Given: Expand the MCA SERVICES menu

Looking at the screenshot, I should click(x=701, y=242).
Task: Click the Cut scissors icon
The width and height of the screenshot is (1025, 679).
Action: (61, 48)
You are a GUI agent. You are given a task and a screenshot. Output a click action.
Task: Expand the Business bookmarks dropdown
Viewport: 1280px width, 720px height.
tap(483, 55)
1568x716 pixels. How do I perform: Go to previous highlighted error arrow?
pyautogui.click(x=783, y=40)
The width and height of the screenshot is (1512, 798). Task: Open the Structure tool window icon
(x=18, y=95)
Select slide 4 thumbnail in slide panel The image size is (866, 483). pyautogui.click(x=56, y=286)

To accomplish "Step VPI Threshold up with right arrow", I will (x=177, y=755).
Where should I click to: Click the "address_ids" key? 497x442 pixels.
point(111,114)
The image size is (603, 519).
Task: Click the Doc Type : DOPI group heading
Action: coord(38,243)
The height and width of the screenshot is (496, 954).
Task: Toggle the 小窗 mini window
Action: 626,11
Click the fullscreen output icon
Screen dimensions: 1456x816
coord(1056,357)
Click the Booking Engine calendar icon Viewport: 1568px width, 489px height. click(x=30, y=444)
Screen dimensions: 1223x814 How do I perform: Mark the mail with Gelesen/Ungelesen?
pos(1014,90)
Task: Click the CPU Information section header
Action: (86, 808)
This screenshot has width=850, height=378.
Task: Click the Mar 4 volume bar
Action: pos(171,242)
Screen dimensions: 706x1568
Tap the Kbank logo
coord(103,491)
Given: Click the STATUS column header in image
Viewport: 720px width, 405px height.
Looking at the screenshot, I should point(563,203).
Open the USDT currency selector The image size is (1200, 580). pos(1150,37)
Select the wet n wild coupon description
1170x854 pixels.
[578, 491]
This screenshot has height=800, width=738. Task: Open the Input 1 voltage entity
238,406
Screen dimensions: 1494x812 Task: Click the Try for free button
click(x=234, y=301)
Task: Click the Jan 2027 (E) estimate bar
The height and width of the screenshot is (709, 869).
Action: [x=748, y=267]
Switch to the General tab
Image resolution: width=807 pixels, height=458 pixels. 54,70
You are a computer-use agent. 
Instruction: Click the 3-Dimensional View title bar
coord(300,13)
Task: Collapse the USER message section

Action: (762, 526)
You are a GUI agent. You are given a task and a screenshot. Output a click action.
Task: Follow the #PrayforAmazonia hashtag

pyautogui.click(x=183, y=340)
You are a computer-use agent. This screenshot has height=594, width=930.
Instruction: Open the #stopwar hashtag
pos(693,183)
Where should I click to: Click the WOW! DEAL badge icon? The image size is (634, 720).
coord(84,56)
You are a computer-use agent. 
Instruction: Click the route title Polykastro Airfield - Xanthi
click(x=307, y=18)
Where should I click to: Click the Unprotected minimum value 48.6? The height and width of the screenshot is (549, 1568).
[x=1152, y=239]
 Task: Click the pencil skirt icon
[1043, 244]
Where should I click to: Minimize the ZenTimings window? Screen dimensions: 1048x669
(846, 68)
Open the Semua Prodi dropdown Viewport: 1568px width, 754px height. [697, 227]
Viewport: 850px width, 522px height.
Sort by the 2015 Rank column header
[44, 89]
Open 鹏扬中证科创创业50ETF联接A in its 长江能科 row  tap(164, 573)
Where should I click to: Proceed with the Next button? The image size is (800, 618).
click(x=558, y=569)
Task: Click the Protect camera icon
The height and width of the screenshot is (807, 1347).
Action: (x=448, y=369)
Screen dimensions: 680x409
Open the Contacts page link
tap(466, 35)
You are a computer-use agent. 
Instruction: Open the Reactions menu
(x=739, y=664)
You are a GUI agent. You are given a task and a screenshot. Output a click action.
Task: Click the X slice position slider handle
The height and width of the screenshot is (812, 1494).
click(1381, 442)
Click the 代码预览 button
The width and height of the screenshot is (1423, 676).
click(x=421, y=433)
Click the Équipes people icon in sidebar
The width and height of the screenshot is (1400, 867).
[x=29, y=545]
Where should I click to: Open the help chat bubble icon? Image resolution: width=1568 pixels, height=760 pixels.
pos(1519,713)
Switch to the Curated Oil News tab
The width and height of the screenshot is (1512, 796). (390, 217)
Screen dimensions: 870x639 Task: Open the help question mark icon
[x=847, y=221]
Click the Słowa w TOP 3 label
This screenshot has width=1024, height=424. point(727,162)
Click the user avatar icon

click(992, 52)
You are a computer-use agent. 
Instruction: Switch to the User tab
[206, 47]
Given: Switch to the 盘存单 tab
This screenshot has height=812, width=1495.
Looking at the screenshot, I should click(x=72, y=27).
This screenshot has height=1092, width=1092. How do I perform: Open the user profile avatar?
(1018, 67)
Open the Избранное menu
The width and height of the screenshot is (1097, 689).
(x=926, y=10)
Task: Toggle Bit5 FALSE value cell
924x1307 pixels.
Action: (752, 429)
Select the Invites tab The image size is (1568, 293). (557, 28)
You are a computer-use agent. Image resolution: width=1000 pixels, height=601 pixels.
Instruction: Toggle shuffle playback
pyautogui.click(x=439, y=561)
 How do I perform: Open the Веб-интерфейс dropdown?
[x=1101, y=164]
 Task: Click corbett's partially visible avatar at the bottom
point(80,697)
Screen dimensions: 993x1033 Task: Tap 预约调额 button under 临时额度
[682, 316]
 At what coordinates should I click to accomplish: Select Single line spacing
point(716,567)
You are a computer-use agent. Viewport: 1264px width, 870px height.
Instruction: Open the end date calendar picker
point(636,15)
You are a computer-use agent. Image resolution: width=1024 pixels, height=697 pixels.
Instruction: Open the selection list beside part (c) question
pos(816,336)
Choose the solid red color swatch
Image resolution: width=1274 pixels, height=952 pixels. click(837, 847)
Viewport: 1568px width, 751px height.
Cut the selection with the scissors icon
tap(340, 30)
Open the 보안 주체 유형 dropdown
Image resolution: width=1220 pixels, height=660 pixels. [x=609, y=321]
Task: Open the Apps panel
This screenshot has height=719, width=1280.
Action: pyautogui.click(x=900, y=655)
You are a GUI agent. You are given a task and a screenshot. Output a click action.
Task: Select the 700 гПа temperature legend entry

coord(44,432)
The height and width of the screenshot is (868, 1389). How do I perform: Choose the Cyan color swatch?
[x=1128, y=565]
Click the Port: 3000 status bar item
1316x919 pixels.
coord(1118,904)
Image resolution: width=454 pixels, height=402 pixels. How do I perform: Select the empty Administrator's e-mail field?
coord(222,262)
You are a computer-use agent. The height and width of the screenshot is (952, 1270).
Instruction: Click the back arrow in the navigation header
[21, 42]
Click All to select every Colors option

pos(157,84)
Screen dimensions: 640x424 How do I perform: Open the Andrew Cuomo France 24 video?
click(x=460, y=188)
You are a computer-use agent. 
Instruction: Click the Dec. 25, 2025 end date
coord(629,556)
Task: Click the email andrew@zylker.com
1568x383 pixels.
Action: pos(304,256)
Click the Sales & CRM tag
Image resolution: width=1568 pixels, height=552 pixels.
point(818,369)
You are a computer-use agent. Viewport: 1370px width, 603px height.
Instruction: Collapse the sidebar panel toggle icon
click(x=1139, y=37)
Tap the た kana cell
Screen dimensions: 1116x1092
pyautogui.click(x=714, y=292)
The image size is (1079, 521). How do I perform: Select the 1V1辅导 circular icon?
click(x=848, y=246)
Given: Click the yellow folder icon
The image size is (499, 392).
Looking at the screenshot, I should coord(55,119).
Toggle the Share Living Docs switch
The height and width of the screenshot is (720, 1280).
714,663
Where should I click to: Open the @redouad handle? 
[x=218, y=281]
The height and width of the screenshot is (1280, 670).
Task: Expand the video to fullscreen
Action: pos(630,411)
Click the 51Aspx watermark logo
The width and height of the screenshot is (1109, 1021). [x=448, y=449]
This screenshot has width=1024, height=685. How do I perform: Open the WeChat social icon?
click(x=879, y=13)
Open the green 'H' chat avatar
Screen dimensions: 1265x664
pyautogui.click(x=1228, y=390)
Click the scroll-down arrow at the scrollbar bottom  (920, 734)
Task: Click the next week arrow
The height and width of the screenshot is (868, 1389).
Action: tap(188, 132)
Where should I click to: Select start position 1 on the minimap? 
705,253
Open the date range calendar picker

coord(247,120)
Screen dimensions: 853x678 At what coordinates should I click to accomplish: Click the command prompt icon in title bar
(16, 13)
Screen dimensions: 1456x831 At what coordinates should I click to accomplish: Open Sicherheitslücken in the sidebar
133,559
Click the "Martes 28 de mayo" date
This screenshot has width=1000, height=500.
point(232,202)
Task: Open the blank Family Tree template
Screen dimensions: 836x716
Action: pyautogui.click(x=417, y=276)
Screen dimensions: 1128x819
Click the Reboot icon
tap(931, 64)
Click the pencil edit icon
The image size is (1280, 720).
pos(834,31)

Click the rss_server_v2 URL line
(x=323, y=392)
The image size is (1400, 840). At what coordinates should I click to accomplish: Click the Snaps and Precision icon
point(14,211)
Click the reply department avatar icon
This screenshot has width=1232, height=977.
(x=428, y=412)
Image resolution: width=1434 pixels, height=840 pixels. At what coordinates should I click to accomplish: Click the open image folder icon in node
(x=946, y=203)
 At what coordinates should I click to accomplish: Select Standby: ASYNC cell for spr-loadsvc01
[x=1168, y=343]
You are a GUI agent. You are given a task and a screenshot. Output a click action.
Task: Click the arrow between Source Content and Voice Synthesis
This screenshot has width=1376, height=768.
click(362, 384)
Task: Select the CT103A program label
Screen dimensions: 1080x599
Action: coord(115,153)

..........

DIRECTIONS FOR THIS TASK:
Only the lines above starting at the one containing "Click the Sales & CRM tag" and ending at the one containing "Given: Click the yellow folder icon", both included, are to be returned, exactly as they read.

SOLUTION TO THIS TASK:
Click the Sales & CRM tag
Image resolution: width=1568 pixels, height=552 pixels.
point(818,369)
You are a computer-use agent. Viewport: 1370px width, 603px height.
Instruction: Collapse the sidebar panel toggle icon
click(x=1139, y=37)
Tap the た kana cell
Screen dimensions: 1116x1092
pyautogui.click(x=714, y=292)
The image size is (1079, 521). How do I perform: Select the 1V1辅导 circular icon?
click(x=848, y=246)
Given: Click the yellow folder icon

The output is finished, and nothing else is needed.